I am trying to make a red velvet cake and am using the recipe that Flayvurdfun posted (Waldorf Astoria Red Velvet Cake). The frosting is what is confusing me. It calls for granualted sugar...therefore the texture is "grainy". Is this normal? I am not a red velvet cake fan. I want something different than cream cheese..but am not sure that this frosting texture is normal? I don't want people to think I am nuts! Thanks for any advice!

I use the "traditional" icing for Red Velvet cake which is a cooked buttercream and I use granulated sugar in it. Of course it's cooked so the sugar is dissolved and therefore isn't at all "grainy". Could you share the icing recipe and maybe we could help figure out the problem?

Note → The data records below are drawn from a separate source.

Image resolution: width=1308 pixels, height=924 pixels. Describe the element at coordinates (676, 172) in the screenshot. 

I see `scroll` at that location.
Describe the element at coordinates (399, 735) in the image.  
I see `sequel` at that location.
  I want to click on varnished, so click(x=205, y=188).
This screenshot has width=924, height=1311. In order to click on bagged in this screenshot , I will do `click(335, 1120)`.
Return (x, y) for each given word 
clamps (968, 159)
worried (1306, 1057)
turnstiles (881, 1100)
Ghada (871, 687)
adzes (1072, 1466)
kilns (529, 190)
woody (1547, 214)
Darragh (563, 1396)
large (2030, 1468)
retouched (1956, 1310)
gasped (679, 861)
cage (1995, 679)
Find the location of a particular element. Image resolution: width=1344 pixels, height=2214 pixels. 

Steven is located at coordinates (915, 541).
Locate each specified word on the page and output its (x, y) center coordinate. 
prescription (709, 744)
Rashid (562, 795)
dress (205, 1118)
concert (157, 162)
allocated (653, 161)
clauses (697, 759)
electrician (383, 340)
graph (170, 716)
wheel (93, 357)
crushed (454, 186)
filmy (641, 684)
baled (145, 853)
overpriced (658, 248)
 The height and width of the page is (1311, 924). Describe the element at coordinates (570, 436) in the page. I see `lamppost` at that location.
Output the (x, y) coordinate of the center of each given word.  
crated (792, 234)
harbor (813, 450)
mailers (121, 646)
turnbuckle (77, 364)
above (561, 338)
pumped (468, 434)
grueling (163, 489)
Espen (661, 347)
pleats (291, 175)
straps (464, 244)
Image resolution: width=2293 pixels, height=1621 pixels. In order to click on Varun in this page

The frosting recipe is 3/4 cup solid crisco, 3/4 cup butter (or margarine, 1/2 tsp vanilla, 1 cup plus 2 tbs warm milk, 1 1/2 cup sugar (granulated)
Beat crisco and butter together for 10 min on high speed. add vanulla and sugar and slowly add warm milk. mix for just a small bit until forstin gis fluffy.

You could sub the granulated sugar for powdered sugar but you would probably need closer to 5 or 6 cups of powdered sugar. HTH

Honestly, I'd use a different recipe. It just doesn't sound that good. I would hate to ruin a good cake with a bad icing. Hey..it's just my opinion. You can find Mary Kay Icing on cc in the recipes and it is a very complimentary icing for the Red Velvet cake. It's the same as the "traditional" icing used on red velvet.

I use the "traditional" icing for Red Velvet cake
Thank you!
You are the first person I have seen on here say that. I always wondered why everyone was using cream cheese icing on RV cake cause that's not what my mom used. LOL!
To the op I'm guessing the warm milk will dissolve the sugar so the icing shouldn't be grainy.

I use the "traditional" icing for Red Velvet cake
Thank you!
You are the first person I have seen on here say that. I always wondered why everyone was using cream cheese icing on RV cake cause that's not what my mom used. LOL!
To the op I'm guessing the warm milk will dissolve the sugar so the icing shouldn't be grainy.
My mother has always used the "traditional" as well as my grandmother. I can remember my grandmother making this cake when I was very little for my birthday. My birthday is only 2 days after Christmas so of course a red and white cake seemed like a good idea
Anyway...I don't remember our family ever using cream cheese icing for red velvet. Carrot cake and Italian Cream cake...of course.